◆ Task objective: Would you please retype, exactly, the lines of the listing below between the line with "is (588, 385)." and the line with "Given: Click the 提交意向购买 page heading", inclusive?

◆ Exercise data:
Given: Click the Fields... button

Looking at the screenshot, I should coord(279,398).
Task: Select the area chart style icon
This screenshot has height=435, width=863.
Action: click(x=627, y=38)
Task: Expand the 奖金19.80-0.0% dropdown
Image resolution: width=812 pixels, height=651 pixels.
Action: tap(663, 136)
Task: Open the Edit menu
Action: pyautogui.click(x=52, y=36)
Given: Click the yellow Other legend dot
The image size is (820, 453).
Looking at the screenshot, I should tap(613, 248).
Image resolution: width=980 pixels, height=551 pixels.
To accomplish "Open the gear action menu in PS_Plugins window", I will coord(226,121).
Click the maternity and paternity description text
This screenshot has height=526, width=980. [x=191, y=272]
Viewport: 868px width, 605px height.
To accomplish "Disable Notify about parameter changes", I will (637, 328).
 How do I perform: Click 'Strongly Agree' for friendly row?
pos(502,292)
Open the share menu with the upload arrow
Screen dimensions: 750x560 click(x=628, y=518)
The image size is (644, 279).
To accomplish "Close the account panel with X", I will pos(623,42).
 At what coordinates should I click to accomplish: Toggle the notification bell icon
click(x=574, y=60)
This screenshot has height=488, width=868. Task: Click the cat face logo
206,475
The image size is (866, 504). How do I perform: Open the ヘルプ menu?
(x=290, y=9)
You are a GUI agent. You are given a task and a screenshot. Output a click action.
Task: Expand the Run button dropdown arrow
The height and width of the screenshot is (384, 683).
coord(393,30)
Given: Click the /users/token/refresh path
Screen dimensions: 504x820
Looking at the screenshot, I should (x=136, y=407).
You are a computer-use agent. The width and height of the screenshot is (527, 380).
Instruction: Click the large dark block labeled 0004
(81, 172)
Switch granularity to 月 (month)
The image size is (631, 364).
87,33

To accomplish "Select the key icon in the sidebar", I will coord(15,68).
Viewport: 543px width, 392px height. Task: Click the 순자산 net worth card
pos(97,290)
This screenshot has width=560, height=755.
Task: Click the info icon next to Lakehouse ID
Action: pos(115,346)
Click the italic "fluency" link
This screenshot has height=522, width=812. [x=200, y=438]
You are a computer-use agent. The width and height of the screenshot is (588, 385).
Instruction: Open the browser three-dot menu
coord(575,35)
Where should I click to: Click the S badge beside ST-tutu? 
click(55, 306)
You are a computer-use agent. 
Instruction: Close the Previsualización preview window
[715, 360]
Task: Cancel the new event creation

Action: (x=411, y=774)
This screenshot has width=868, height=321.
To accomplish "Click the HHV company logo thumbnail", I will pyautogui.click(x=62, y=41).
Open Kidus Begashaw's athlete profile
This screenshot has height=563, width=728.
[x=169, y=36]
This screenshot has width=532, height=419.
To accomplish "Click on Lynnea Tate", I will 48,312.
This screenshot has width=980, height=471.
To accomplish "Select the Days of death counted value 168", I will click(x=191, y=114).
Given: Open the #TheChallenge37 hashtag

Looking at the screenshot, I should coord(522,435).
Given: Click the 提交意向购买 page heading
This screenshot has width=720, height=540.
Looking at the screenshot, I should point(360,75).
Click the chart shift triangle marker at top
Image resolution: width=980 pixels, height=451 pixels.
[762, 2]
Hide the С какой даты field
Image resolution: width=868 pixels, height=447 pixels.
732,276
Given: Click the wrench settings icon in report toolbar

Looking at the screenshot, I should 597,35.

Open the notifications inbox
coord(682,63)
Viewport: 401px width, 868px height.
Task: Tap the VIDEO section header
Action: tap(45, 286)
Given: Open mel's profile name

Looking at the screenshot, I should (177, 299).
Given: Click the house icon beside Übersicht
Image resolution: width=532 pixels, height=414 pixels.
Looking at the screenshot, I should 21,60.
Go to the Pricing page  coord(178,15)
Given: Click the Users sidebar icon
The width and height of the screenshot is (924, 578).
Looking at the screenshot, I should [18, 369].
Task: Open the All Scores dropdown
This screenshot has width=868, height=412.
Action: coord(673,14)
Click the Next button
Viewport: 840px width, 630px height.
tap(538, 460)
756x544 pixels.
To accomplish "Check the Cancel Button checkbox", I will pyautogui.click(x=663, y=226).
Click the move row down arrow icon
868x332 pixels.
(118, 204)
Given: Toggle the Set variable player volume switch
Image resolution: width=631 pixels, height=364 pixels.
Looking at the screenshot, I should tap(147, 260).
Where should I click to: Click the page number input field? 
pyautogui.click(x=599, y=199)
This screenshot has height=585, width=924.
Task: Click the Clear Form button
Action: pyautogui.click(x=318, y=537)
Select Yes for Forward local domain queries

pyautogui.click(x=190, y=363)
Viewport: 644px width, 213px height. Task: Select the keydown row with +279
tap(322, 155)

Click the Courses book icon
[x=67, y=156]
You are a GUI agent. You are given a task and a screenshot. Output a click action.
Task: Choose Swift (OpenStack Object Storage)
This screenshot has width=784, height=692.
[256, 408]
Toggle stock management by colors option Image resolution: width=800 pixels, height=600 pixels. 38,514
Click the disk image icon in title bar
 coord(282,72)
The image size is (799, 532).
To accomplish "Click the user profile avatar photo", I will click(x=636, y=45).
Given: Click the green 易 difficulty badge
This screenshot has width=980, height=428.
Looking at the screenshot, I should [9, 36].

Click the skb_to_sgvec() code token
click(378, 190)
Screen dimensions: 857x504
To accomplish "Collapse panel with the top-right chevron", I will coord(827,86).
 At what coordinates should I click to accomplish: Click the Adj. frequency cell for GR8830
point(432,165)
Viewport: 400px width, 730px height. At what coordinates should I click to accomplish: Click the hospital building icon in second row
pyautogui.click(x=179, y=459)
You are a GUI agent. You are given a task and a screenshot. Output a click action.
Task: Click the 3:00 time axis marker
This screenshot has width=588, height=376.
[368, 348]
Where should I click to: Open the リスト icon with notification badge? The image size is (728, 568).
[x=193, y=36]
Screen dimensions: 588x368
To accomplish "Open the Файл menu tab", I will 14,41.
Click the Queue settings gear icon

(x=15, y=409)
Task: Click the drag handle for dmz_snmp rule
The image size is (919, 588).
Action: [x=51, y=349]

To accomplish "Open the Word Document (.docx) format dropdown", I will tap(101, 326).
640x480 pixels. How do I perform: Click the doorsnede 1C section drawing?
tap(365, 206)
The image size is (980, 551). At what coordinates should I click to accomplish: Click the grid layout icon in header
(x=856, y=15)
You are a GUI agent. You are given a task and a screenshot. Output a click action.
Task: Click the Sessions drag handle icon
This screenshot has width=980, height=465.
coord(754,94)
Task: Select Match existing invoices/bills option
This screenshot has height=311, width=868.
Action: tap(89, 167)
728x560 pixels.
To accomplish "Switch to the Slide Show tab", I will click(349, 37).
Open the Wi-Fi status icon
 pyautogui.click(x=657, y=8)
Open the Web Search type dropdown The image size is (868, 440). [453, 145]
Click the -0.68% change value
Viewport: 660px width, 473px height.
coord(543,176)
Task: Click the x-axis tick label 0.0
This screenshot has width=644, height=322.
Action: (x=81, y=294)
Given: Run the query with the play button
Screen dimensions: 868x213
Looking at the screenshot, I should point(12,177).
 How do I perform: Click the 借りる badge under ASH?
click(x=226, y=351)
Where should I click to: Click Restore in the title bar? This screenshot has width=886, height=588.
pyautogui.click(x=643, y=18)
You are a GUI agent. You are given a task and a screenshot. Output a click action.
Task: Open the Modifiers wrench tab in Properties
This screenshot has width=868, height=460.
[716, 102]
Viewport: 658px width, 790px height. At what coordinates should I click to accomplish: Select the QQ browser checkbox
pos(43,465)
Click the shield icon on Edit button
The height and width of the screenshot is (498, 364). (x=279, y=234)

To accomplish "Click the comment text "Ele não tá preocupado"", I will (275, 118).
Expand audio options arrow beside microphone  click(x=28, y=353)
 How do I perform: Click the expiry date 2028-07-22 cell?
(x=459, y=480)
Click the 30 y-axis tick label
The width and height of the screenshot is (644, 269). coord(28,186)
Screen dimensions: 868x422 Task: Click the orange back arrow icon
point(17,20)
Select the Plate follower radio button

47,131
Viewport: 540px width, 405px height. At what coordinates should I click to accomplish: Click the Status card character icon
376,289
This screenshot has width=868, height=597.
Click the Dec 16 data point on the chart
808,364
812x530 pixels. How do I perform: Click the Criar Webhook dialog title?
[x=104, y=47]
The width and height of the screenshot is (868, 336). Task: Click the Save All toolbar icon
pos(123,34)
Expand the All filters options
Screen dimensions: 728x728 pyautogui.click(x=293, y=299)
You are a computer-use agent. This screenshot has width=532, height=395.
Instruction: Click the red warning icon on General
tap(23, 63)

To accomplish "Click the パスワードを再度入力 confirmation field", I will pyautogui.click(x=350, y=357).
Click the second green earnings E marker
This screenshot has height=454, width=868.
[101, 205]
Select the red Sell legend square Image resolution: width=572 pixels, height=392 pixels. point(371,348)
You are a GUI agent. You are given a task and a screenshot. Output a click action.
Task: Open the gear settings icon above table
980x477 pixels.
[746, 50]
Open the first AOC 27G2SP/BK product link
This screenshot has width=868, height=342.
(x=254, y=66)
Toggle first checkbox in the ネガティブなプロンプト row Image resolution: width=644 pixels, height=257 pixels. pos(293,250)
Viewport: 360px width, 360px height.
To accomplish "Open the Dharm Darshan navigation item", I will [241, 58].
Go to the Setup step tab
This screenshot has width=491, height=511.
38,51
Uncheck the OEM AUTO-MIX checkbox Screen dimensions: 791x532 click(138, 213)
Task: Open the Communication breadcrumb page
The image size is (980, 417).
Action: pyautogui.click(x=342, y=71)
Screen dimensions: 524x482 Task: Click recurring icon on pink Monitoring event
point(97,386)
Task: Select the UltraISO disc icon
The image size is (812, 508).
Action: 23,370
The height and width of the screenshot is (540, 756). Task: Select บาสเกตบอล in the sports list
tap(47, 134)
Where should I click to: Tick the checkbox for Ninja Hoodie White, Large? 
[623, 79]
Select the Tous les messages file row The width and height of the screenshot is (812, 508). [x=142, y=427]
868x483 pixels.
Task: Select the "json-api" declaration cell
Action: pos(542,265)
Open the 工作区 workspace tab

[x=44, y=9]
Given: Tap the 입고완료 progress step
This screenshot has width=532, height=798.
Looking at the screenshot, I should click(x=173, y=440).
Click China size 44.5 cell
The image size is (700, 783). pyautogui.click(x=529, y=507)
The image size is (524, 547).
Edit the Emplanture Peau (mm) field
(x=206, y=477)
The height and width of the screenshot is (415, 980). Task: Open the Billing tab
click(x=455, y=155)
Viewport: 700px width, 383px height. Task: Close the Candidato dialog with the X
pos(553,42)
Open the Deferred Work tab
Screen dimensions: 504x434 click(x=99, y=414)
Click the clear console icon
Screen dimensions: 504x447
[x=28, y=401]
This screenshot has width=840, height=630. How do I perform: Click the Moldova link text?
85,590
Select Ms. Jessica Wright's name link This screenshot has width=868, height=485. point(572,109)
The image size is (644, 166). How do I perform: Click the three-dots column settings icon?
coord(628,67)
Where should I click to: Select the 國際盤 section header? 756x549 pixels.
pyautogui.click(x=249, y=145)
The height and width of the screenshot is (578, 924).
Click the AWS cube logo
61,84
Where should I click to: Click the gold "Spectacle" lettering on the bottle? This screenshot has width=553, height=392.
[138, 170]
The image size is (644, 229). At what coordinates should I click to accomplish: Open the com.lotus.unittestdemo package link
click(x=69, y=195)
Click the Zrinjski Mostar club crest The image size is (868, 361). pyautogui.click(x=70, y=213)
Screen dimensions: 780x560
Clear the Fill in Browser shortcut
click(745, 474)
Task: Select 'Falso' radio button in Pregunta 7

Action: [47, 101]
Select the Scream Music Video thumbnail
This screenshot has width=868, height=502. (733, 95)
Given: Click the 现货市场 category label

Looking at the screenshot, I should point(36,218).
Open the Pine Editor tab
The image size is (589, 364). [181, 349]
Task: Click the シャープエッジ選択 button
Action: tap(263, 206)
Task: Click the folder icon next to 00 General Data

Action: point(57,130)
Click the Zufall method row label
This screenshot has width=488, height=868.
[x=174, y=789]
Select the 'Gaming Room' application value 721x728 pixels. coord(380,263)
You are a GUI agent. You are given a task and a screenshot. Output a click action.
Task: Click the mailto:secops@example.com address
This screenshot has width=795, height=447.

◆ Response for this exercise:
You are a computer-use agent. The width and height of the screenshot is (588, 385).
Instruction: Open the browser three-dot menu
coord(575,35)
Where should I click to: Click the S badge beside ST-tutu? 
click(55, 306)
You are a computer-use agent. 
Instruction: Close the Previsualización preview window
[715, 360]
Task: Cancel the new event creation

Action: (x=411, y=774)
This screenshot has width=868, height=321.
To accomplish "Click the HHV company logo thumbnail", I will pyautogui.click(x=62, y=41).
Open Kidus Begashaw's athlete profile
This screenshot has height=563, width=728.
[x=169, y=36]
This screenshot has width=532, height=419.
To accomplish "Click on Lynnea Tate", I will 48,312.
This screenshot has width=980, height=471.
To accomplish "Select the Days of death counted value 168", I will click(x=191, y=114).
Given: Open the #TheChallenge37 hashtag

Looking at the screenshot, I should coord(522,435).
Given: Click the 提交意向购买 page heading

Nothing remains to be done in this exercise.